Und noch was: Nutzt eine der schon bestehenden Alternativen NIO oder arbeiten die alle noch mit den starndard Java Sockets basierend auf Streams? Wenn ja, dann braucht man Mörder-Server-Kisten um 2500 und mehr Clients zu bedienen (pro Client ein Thread?)....

Aber zurück zum eigentlichen Problem: Die Serialisierung...bzw. deserialisierung.

- Alex


----------



## byte (18. Apr 2008)

alex0801 hat gesagt.:
			
		

> Und noch was: Nutzt eine der schon bestehenden Alternativen NIO oder arbeiten die alle noch mit den starndard Java Sockets basierend auf Streams? Wenn ja, dann braucht man Mörder-Server-Kisten um 2500 und mehr Clients zu bedienen (pro Client ein Thread?)....


Wie gesagt: die von mir angesprochenen Lösungen benutzen keine Sockets sondern serialisieren die Daten in HTTP-Pakete. Die werden dann über das übliche Transportprotokoll verschickt und auf der anderen Seite wieder ausgepackt. Port 80 ist für gewöhnlich immer offen, also gibts keine Routerprobleme. Und man kann bestehende Vorteile von HTTP nutzen, z.B. Sicherheit durch HTTPS oder Load Balancing durch bestehende Webserver wie den von Apache.


----------



## sliwalker (18. Apr 2008)

Hoi,

ich bin da auch kein Experte, aber mich würde mal interessieren, was Du denn in den ObjectOutputStream steckst.
Vielleicht liegts ja nicht am ObjectOutputStream sondern an der Anpassung der Daten davor.

greetz
SLi


----------



## tuxedo (19. Apr 2008)

byto hat gesagt.:
			
		

> alex0801 hat gesagt.:
> 
> 
> 
> ...



Na dann sind doch wieder Sockets im Einsatz ;-) Ohne ists bei TCP/IP etwas schwierig. Und wie du selbst sagst: serialisiert wird hier auch. Also besteht da das gleiche Nadelöhr.
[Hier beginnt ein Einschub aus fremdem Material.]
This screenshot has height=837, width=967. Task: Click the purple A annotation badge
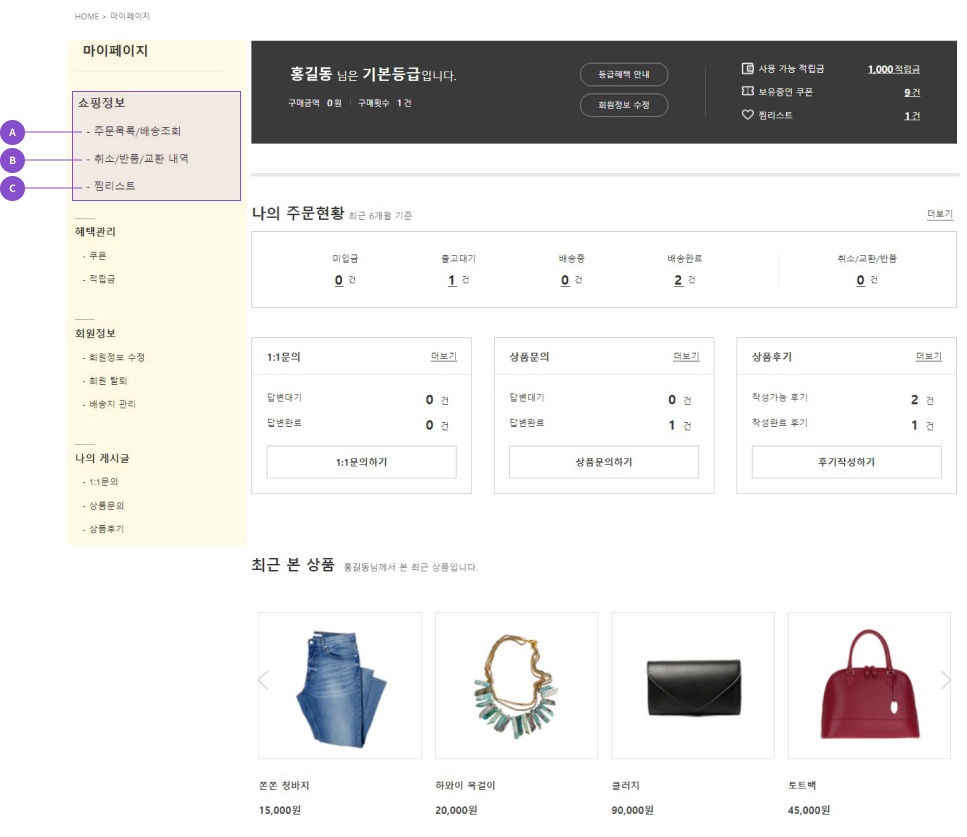[12, 131]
Aber es gibt halt 2 Möglichkeiten Sockets zu benutzen. Einmal den Stream-Ansatz den Java bei jeder 0815 TCP/IP Verbindung verwendet, oder nen Non-Blocking-Ansatz mit gemultiplexten Channels was im Java NIO zum Einsatz kommt. Letzteres ist durchweg performaner und Server die diesen Ansatz verfolgen können wesentlich mehr Clients bedienen.
Der "Umweg" über einen Apache-Webserver scheint mir nicht gerade der Latenz zugute zukommen. Auch ist HTTP nicht das "beste" Protokoll um schnell und performant Daten zu übermitteln. Das war und ist für mich der Hauptgrund nicht auf  HTTP zu setzen. Zumal ich auch noch die Serverseite recht "einfach" halten will. In meiner SIMON Lösung reichen eine Hand voll Zeilen Code. Alles was ich jetzt zu HTTP Invoker und Co. gelesen hab sprengt das ganze deutlich. 

@Sliwalker:

>>ich bin da auch kein Experte, aber mich würde mal interessieren, was Du denn in den ObjectOutputStream steckst.
Vielleicht liegts ja nicht am ObjectOutputStream sondern an der Anpassung der Daten davor. 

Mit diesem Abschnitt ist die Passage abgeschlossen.